4. lightweight path 신호 보강 (이상 2, 3, 4 근본 해결)
   - vessel_store._tracks의 24h 누적 궤적으로 dark/spoof/speed_jump 산출
   - 6,500 vessels(전체 93%)의 is_dark, spoofing_score가 비로소 채워짐
   - compute_lightweight_risk_score에 dark gap, spoofing 가점 추가
     (max 60→100 가능, CRITICAL 도달 가능)

시간 처리 원칙 적용:
- DB 컬럼은 모두 timestamptz 확인 완료
- aggregate_hourly KST aware datetime 사용
- pandas Timestamp는 source-internal 비교만 (안전)
---
 prediction/algorithms/risk.py         | 22 ++++++++-
 prediction/output/event_generator.py  | 70 ++++++++++++++++++---------
 prediction/output/stats_aggregator.py | 56 ++++++++++++++++++---
 prediction/scheduler.py               | 42 ++++++++++++++--
 4 files changed, 153 insertions(+), 37 deletions(-)

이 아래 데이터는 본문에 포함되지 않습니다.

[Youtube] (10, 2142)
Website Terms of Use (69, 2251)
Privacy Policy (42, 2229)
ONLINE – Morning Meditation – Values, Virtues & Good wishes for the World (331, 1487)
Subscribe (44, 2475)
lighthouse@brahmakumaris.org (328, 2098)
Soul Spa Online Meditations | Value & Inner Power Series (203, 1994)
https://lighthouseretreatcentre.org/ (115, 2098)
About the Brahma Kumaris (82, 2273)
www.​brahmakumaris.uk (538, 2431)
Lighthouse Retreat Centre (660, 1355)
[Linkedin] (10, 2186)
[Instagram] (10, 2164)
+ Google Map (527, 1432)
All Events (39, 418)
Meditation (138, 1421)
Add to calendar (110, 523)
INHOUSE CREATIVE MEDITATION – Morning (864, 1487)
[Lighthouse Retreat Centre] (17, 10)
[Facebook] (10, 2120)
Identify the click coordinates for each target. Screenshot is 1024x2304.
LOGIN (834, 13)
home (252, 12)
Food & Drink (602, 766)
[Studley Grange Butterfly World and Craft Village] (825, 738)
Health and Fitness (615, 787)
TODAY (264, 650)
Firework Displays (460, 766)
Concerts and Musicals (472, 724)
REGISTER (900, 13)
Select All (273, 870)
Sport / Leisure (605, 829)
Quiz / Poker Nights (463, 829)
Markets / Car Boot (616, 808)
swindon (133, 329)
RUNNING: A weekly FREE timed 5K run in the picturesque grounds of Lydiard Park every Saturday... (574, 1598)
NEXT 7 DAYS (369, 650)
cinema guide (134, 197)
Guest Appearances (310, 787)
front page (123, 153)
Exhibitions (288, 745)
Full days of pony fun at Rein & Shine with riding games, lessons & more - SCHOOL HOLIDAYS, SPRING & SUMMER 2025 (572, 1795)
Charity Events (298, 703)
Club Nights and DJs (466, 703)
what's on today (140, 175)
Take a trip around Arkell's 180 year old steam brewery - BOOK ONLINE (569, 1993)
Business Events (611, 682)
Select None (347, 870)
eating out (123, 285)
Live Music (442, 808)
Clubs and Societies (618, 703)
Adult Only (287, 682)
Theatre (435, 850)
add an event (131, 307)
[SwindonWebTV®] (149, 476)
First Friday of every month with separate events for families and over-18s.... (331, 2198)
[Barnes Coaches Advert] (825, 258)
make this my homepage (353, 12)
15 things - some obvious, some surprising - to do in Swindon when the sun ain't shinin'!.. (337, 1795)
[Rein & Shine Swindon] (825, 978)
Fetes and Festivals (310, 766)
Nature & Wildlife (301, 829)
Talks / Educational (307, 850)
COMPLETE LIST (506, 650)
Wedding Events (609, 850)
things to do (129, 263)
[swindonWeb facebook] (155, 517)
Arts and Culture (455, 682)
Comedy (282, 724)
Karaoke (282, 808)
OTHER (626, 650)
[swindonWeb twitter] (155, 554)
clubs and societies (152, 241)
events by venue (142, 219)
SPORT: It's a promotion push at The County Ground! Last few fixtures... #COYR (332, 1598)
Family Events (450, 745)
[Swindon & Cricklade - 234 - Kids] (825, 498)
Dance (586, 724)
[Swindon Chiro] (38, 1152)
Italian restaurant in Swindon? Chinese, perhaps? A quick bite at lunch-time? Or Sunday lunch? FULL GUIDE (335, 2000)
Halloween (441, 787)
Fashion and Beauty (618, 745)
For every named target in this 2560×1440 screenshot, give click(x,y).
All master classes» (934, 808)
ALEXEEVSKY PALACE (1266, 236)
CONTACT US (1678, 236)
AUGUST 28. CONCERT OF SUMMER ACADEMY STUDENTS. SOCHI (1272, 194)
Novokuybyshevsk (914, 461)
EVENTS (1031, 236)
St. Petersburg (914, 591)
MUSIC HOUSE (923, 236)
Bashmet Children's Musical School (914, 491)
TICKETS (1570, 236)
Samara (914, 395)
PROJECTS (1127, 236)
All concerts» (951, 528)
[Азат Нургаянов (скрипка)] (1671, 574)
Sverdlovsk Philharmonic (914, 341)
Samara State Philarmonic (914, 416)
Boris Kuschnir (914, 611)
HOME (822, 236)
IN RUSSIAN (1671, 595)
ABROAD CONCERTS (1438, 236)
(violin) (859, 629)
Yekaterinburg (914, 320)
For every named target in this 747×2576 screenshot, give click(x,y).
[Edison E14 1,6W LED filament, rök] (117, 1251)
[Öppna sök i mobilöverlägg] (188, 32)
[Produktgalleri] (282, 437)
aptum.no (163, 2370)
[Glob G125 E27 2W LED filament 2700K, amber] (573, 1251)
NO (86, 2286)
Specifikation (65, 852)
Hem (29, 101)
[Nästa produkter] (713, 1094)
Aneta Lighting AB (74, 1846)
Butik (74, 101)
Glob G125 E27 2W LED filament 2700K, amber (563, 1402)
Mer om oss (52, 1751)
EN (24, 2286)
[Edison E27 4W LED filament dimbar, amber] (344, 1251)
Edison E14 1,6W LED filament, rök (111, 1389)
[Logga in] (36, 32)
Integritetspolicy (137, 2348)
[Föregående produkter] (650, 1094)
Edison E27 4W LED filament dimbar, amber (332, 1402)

diff --git a/prediction/algorithms/risk.py b/prediction/algorithms/risk.py
index b4d3505..4f2ef32 100644
--- a/prediction/algorithms/risk.py
+++ b/prediction/algorithms/risk.py
@@ -11,10 +11,15 @@ def compute_lightweight_risk_score(
     zone_info: dict,
     sog: float,
     is_permitted: Optional[bool] = None,
+    is_dark: bool = False,
+    gap_duration_min: int = 0,
+    spoofing_score: float = 0.0,
 ) -> Tuple[int, str]:
-    """위치·허가 이력 기반 경량 위험도 (파이프라인 미통과 선박용).
+    """위치·허가·다크/스푸핑 기반 경량 위험도 (파이프라인 미통과 선박용).
+
+    pipeline path의 compute_vessel_risk_score와 동일한 임계값(70/50/30)을 사용해
+    분류 결과의 일관성을 유지한다. dark/spoofing 신호를 추가하여 max 100점 도달 가능.
 
-    compute_vessel_risk_score의 1번(위치)+4번(허가) 로직과 동일.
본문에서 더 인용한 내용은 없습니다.